One starts doing the math. If I want to produce $1M in orders, I have to acquire 50,000 customers. At the 0.067% conversion rate I must reach out to about 75M customers. What’s this mean–can I go to the same 1M+ customers 75 times (clearly there will be significant fatigue in those customers receiving messages. Do I cast a wider net, but the yields are likely to plummet. How do I effectively reach those 75M customers? And at what cost?
Now, all of a sudden, things look a little different. Perhaps the “old school” method actually looks much more intriguing.
In fairness, it’s impossible to ascribe “goodness” to either case, though that’s clearly the implication the author is trying to make. The situations are so different. The selling/buying process, the target customers, the decision-making processes are very different. For example the SaaS deal may have been a complex sale with multiple decision-makers and a higher level of risk. The other deal is a very transactional deal, with very low risk, and likely to be a single decision-maker (Brent and Nick, I know you are reading this, how many $20 deals require 6.8 😉 )
It’s impossible to tell which is better than the other, because these aren’t comparable situations.
Yet we are constantly presented with these false choices or alternatives.
And too often, we get sucked into believing them, often in very dangerous ways.
As consumers of this kind of data, it’s always important to be skeptical of the data and conclusions. Make sure you understand the underlying context and assumptions. Make sure those are relevant to you, representative of your business, customers and markets. Be skeptical of claims of outrageous results, while they may be true, they may only apply to a very special case which may not be representative of the situations you face.
As experts, while it’s fun to present sexy compelling data, but if we are to be responsible and to engage followers in a meaningful way, we have to be careful how we position and present the data. Thinking of customers a gullible and presenting data that, while true, may be very misrepresentative of what they might expect. Be careful, it will always come back to bite you.
Afterword: To help you understand and think about these issues both more deeply and broadly, I highly recommend reading the following:
Factfulness by Hans Rosling: A stunning analysis of much of what we think of as true about world data on medicine, environment, economics, and how we look at problems in the world. Lessons can easily be translated to what we do every day.

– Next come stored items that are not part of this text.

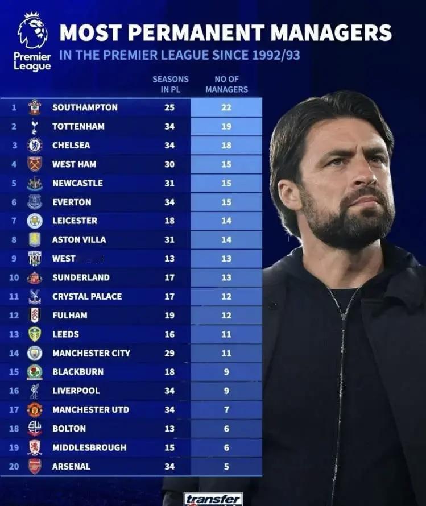This screenshot has height=506, width=426.
Task: Click the Southampton club crest
Action: pyautogui.click(x=35, y=107)
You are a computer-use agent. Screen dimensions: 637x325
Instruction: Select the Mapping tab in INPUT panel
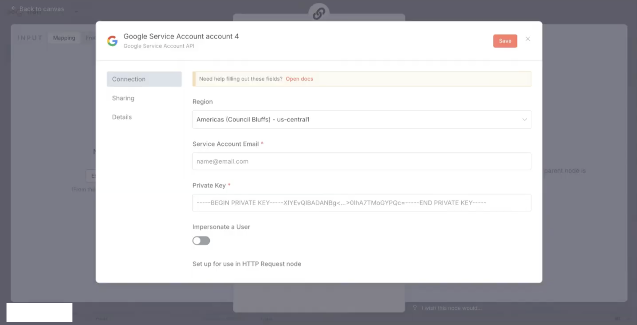click(x=64, y=38)
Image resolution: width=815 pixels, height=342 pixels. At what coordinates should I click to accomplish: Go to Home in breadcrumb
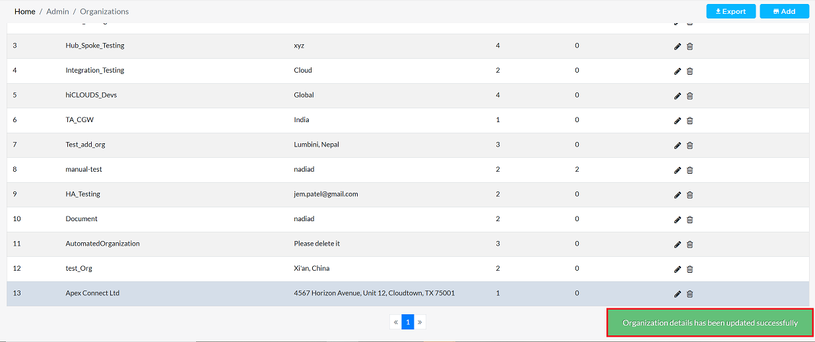[x=25, y=11]
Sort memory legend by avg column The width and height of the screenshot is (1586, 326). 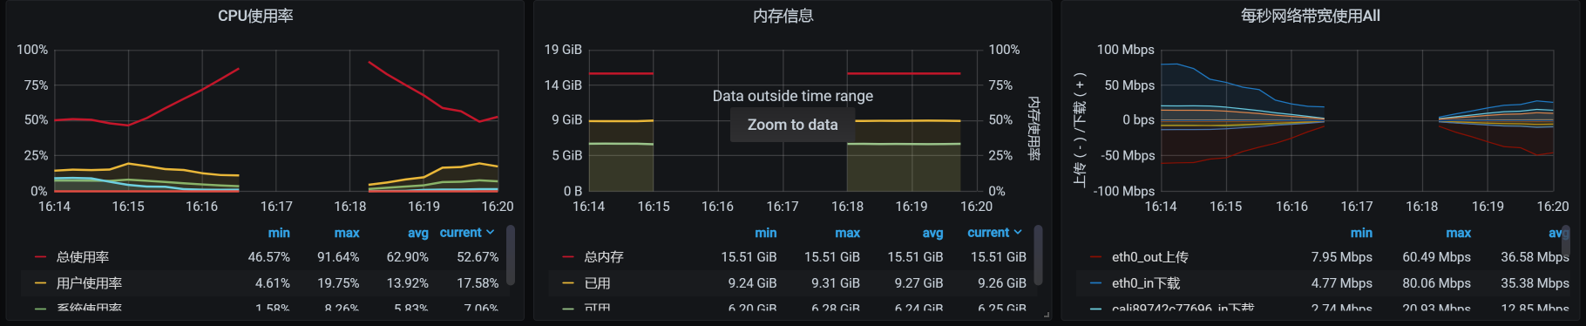click(932, 233)
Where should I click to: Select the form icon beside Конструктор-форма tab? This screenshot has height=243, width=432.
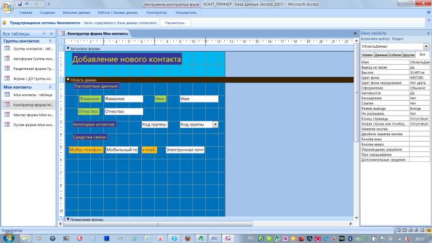(x=63, y=33)
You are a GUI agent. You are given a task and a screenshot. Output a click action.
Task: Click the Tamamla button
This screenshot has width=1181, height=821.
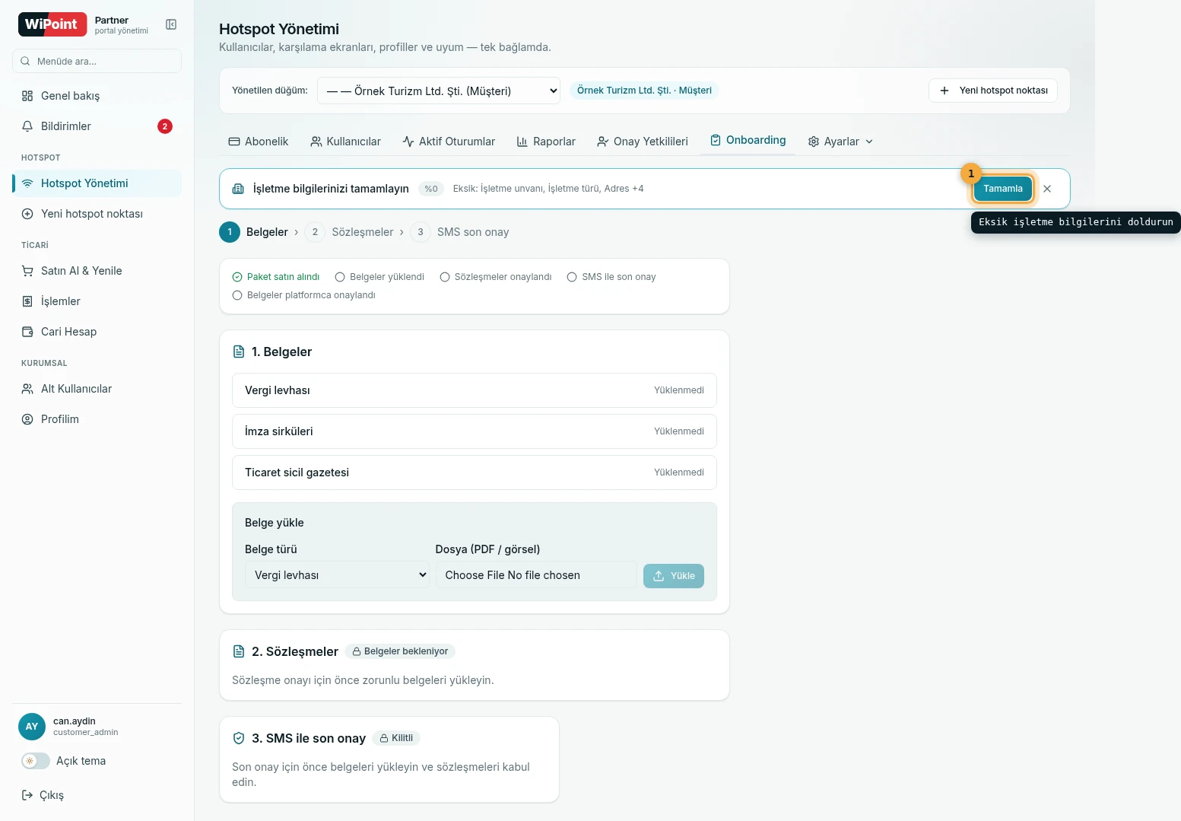pos(1003,189)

How To Lie With Statistics by Darrell Huff: An absolute classic. This was originally published in the 1940’s but is a fun read about how we use and misuse data and statistics. Really a fun, fundamental book.
Jim Berryhill says
Lies, damned lies, and statistics .
Jim Berryhill says
Supposed to be a 😉 following my post :-(.
Christian Maurer says
Could not agree more with your message you convey here. Sales is situational. So by default, sales date without carefully specified context can only be misleading!